Percentage change in profit = (Profit at current sales level - Profit at previous sales level) / Profit at previous sales level

For example, at 20,000 bags:

Percentage change in profit = ($31,911 - $31,800) / $31,800
= $111 / $31,800
= 0.0035

To find the percentage change in sales, subtract the current sales level from the previous sales level, and divide it by the previous sales level:

Percentage change in sales = (Current sales level - Previous sales level) / Previous sales level

For example, at 20,000 bags:

Percentage change in sales = (20,000 - 12,000) / 12,000
= 8,000 / 12,000
= 0.67

DOL = 0.0035 / 0.67
= 0.0052

Therefore, the degree of operating leverage at 20,000 bags is 0.0052.

Similarly, you can calculate the DOL at 25,000 bags.

To calculate the degree of financial leverage (DFL), you need to divide the percentage change in earnings before interest and taxes (EBIT) by the percentage change in profit. It measures the sensitivity of earnings before interest and taxes to changes in profit.

DFL = % Change in EBIT / % Change in Profit

However, in this case, we are not given the EBIT, so we cannot calculate the DFL.

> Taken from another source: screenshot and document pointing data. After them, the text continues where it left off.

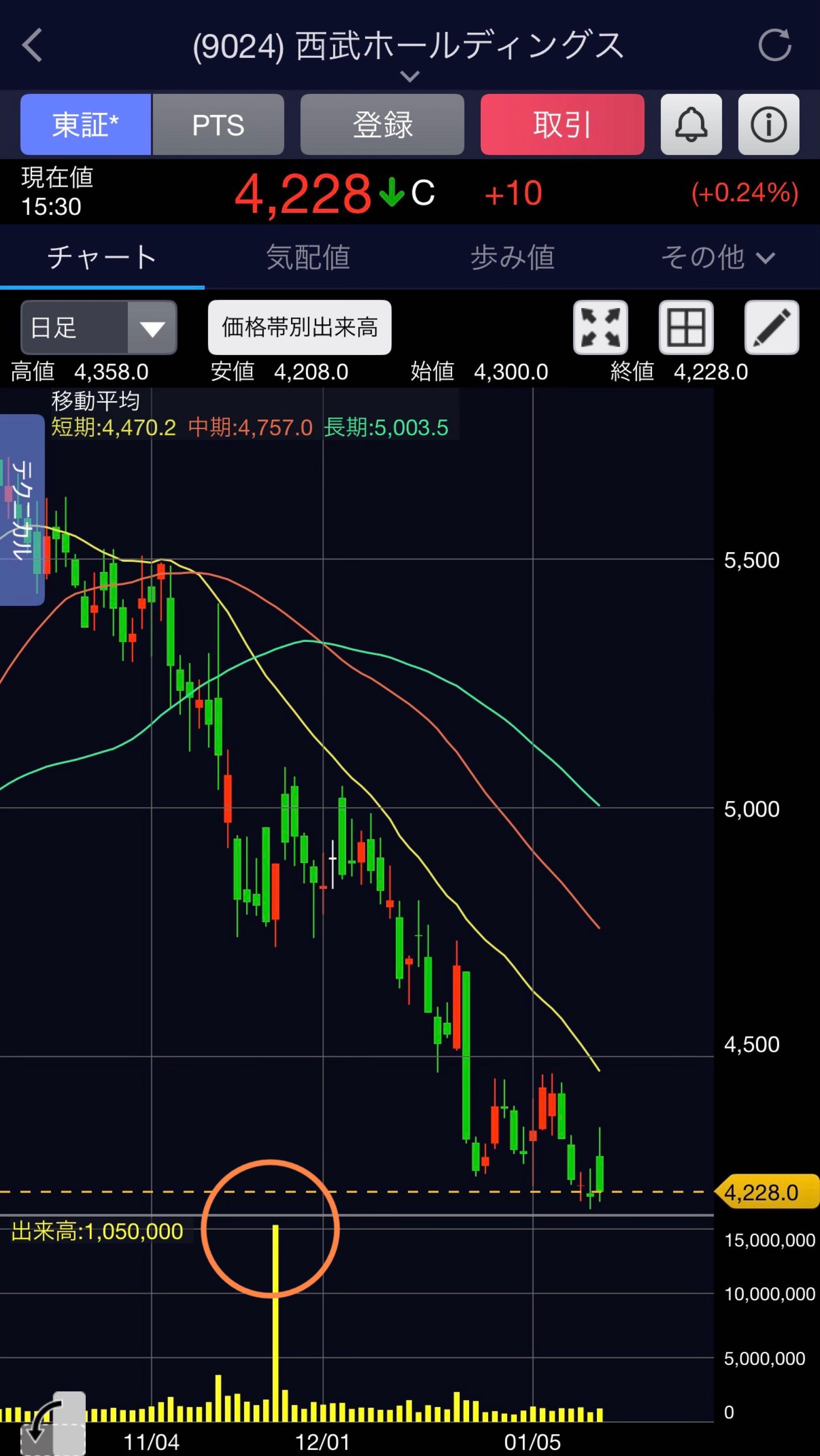The width and height of the screenshot is (820, 1456).
Task: Expand chevron under stock name
Action: point(410,76)
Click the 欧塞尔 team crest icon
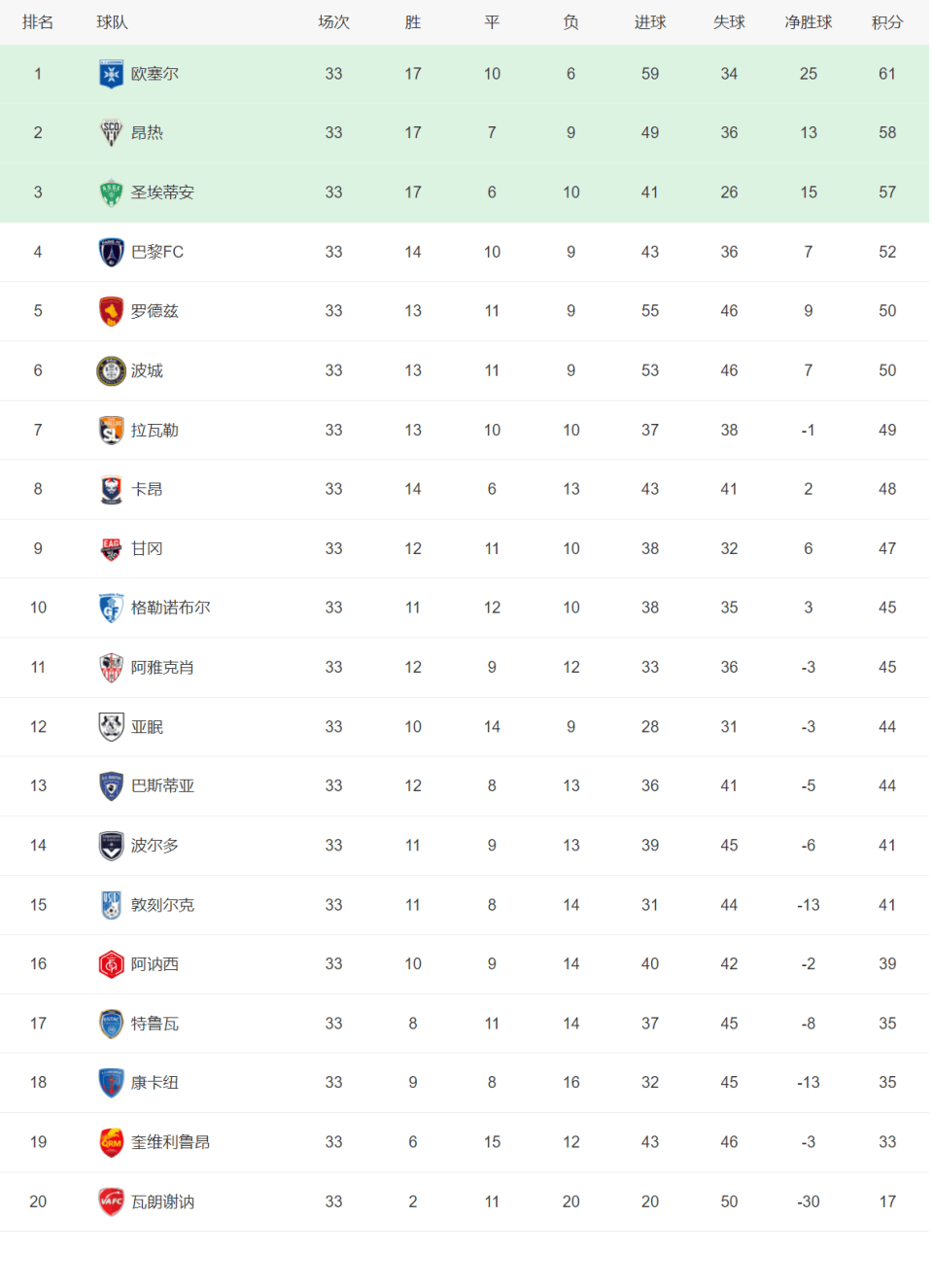933x1288 pixels. pos(111,74)
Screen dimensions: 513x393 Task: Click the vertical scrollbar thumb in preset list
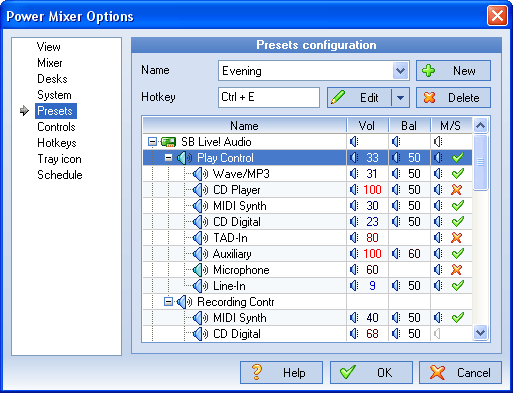point(480,162)
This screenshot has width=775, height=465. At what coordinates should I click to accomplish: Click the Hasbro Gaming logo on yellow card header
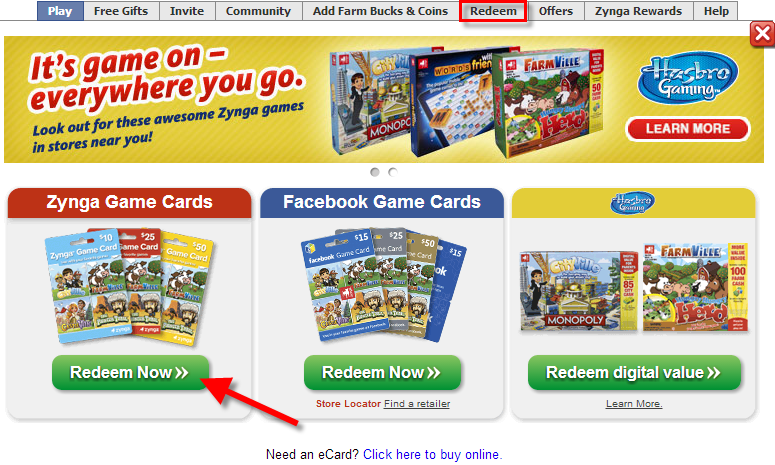tap(633, 203)
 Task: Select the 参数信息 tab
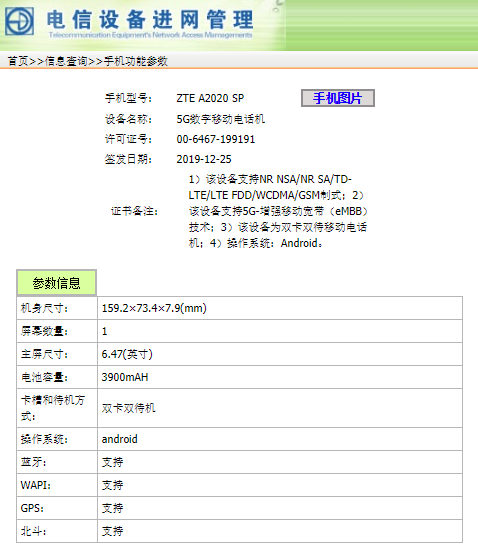click(56, 283)
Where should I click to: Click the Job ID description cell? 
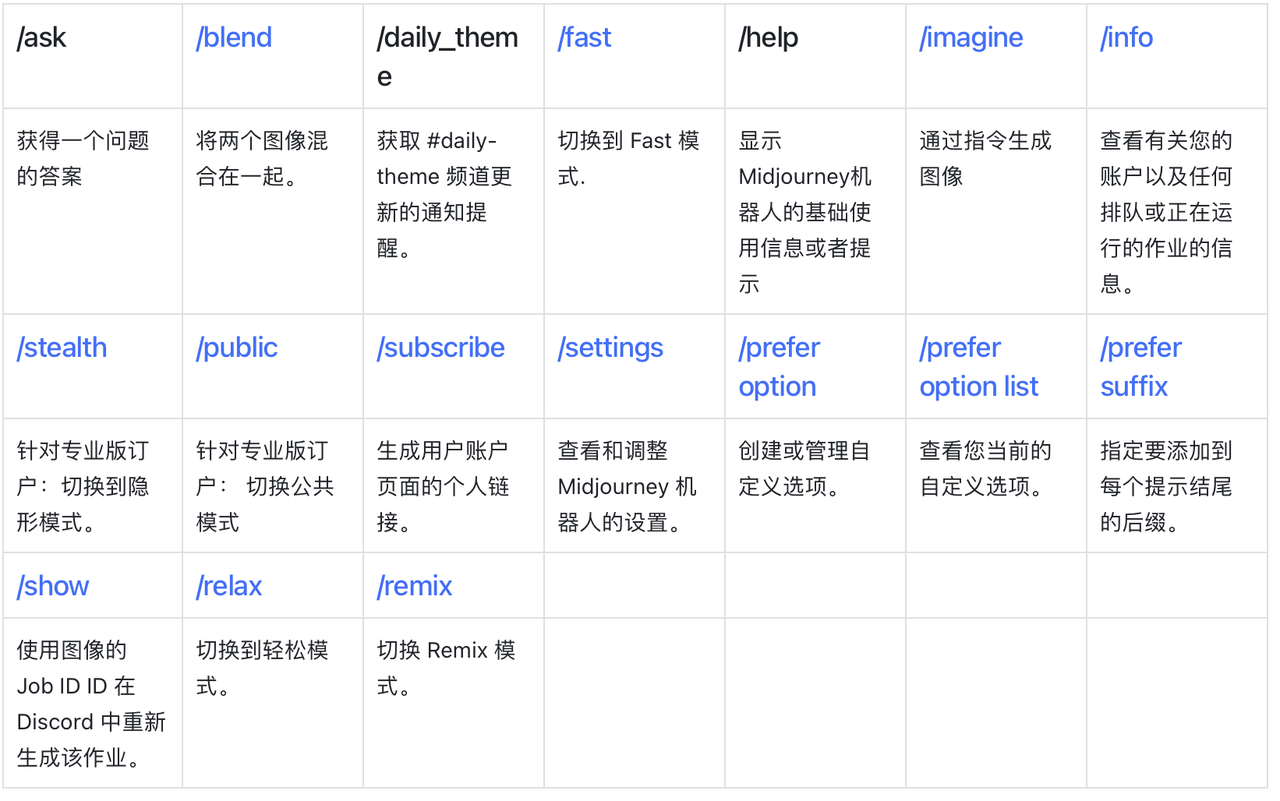(x=93, y=703)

The degree of combined leverage (DCL) is the product of the degree of operating leverage and the degree of financial leverage.

DCL = DOL * DFL

Since we cannot calculate the DFL, we cannot calculate the DCL.

To calculate the degree of operating leverage (DOL), you use the formula:

DOL = Contribution Margin / Operating Income

The Contribution Margin can be determined by subtracting variable costs from sales.

For 20,000 bags:

Sales = 20,000 x $10 = $200,000
Variable Costs = 20,000 x $0.10 = $2,000
Contribution Margin = $200,000 - $2,000 = $198,000
Operating Income = $198,000 - $80,000 = $118,000

DOL = $198,000 / $118,000 = 1.68

For 25,000 bags:

Sales = 25,000 x $10 = $250,000
Variable Costs = 25,000 x $0.10 = $2,500
Contribution Margin = $250,000 - $2,500 = $247,500
Operating Income = $247,500 - $80,000 = $167,500

DOL = $247,500 / $167,500 = 1.48

The degree of operating leverage decreases as the quantity sold increases. This is because fixed costs stay the same while the contribution margin increases.

To calculate the degree of financial leverage (DFL), you use the formula:

DFL = EBIT / EBIT - Interest

For 20,000 bags:

EBIT = $118,000
Interest = $10,000

DFL = $118,000 / ($118,000 - $10,000) = 1.19

For 25,000 bags:

EBIT = $167,500
Interest = $10,000

DFL = $167,500 / ($167,500 - $10,000) = 1.08

To calculate the degree of combined leverage (DCL), you use the formula:

DCL = DOL x DFL

For 20,000 bags:

DCL = 1.68 x 1.19 = 2

For 25,000 bags:

DCL = 1.48 x 1.08 = 1.60

The degree of combined leverage represents the impact of both operating and financial leverage on the company's earning potential.